6. Of utmost importance is an urgent multidisciplinary approach in the management of patients with severe forms of preeclampsia, eclampsia, and their complications when a prompt consultation can be initiated with all appropriate specialists including:

• a hematologist (in risk groups and for any hematological abnormalities, in all women with preeclampsia);
• a neurologist (all patients with preeclampsia, eclampsia and HELLP syndrome);
• nephrologist, ophthalmologist, and others;
• all patients admitted with suspected stroke must undergo a CT scan or MRI of the brain;

7. In patients with clinical manifestations of HELLP syndrome (microangiopathic hemolytic anemia, thrombocytopenia, microthrombosis, and multi-organ dysfunction), additional diagnostic tests can be performed to exclude other diseases and complications that may have clinical features of TMA.

In particular, early diagnosis of aHUS and specific therapy that blocks the formation of the end product of excessive activation of the complement system (the membrane attack complex) can reduce mortality from 90% to 10% [7, 8].

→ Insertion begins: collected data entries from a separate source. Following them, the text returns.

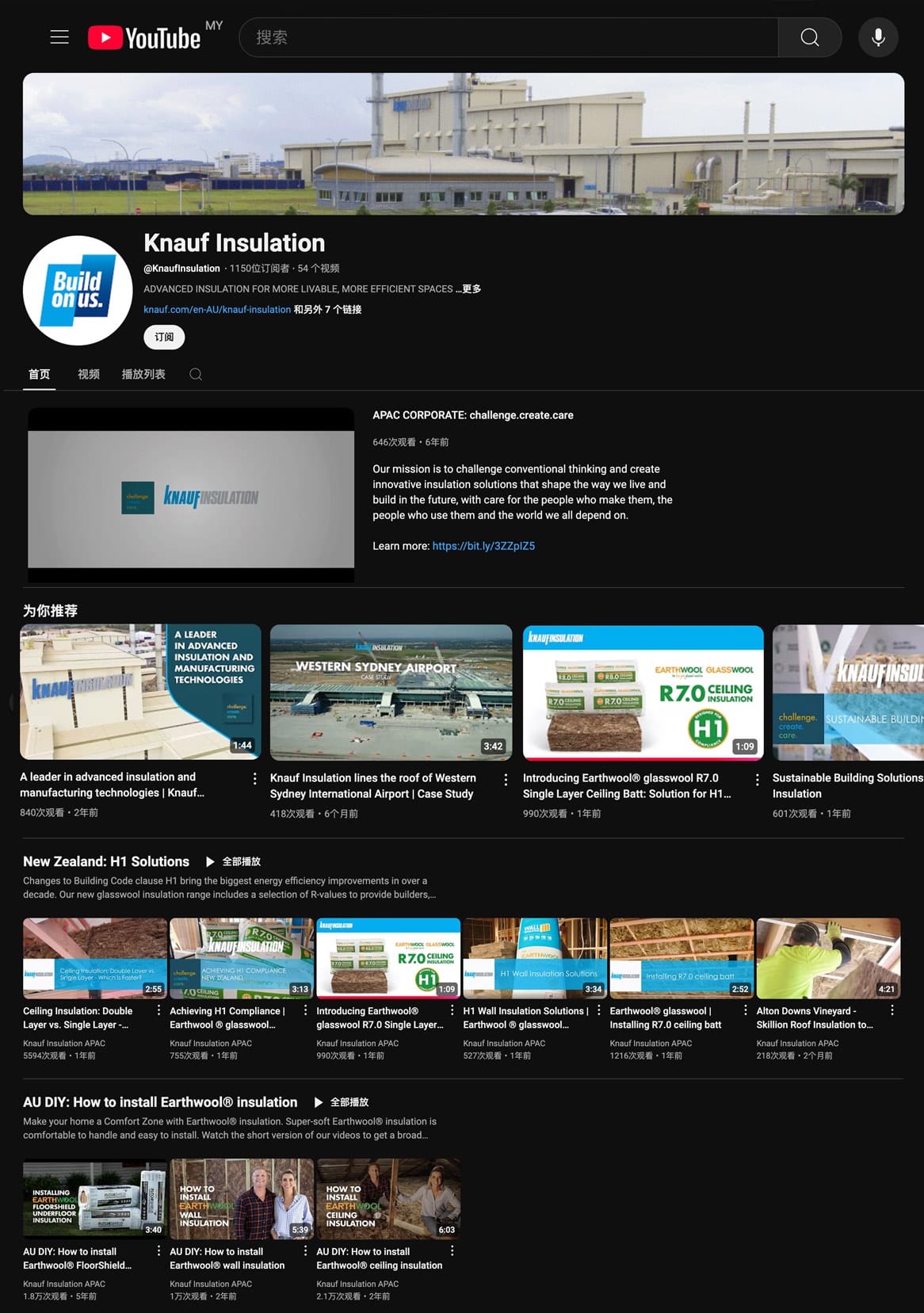The image size is (924, 1313).
Task: Open three-dot menu for Alton Downs Vineyard video
Action: tap(892, 1010)
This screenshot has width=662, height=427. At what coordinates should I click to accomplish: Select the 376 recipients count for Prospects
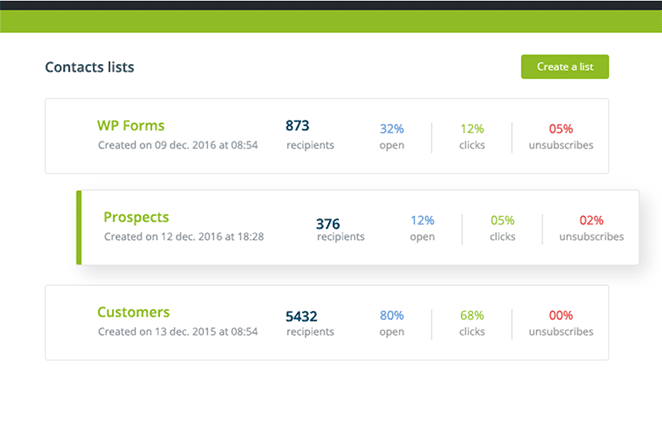[x=328, y=224]
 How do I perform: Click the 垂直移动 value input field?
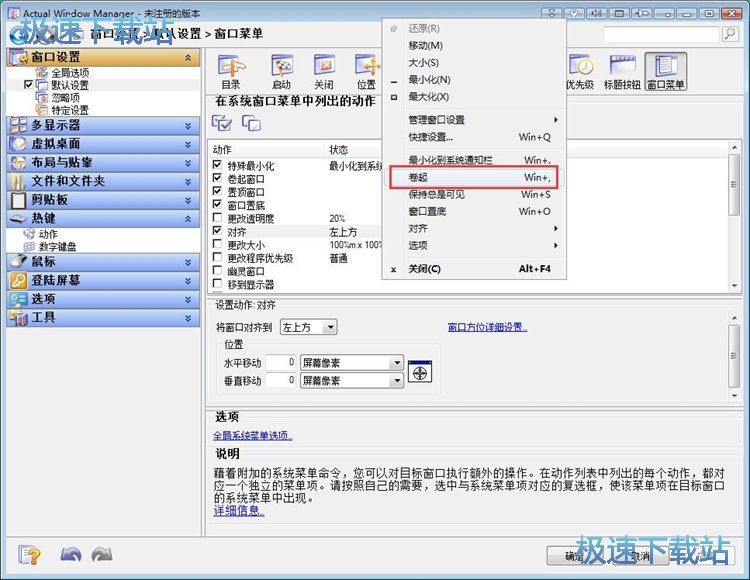click(x=281, y=381)
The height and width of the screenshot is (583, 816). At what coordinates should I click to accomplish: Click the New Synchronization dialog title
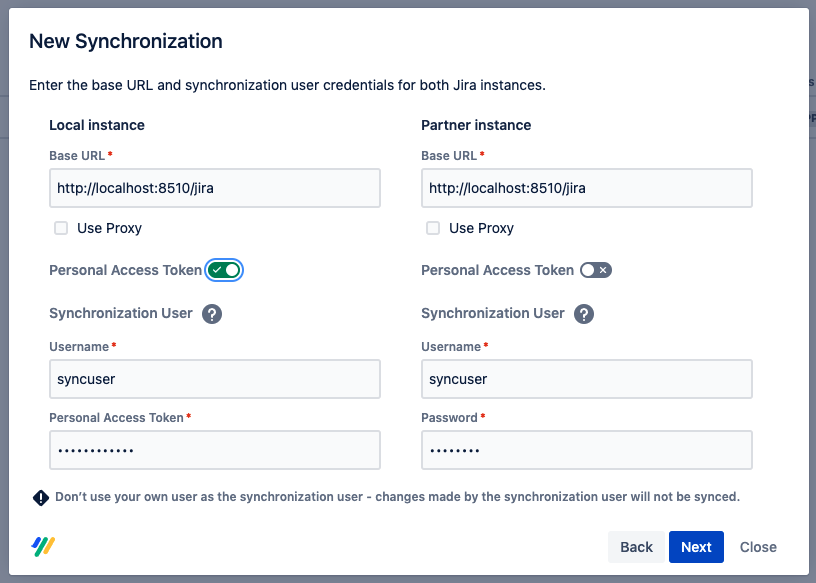click(x=126, y=42)
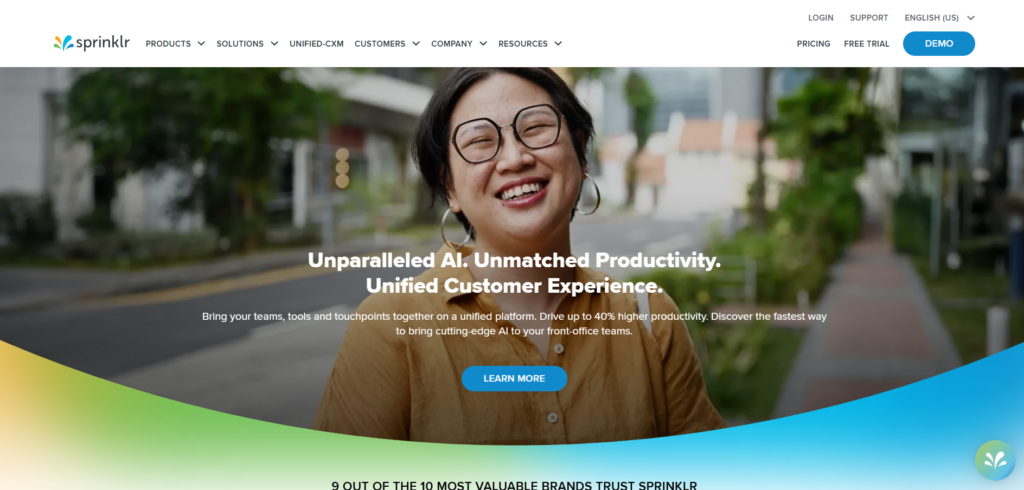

Platelet transfusions are contraindicated in thrombotic thrombocytopenic purpura because of an increased risk of microthrombosis, which may contribute to the worsening of the course of the diseases;

8. Improving the knowledge of doctors of related specialties regarding preeclampsia and its complications;

9. Introduction and use of advanced tools for predicting and early diagnosis of placental disorders and preeclampsia. Testing for the first-trimester maternal serum PIGF, free β-hCG, PAPP-A, PP-13, uterine artery Doppler allows for the prediction of preeclampsia before 37 weeks’ gestation with an accuracy of 76.6% [9];

10. Women considered to be at high risk of preeclampsia should be referred for obstetric care and delivery to tertiary-care centers.

Conclusion

A thorough analysis of all cases of maternal deaths made it possible to formulate and substantiate several recommendations aimed at reducing maternal mortality due to PE, eclampsia, and their complications.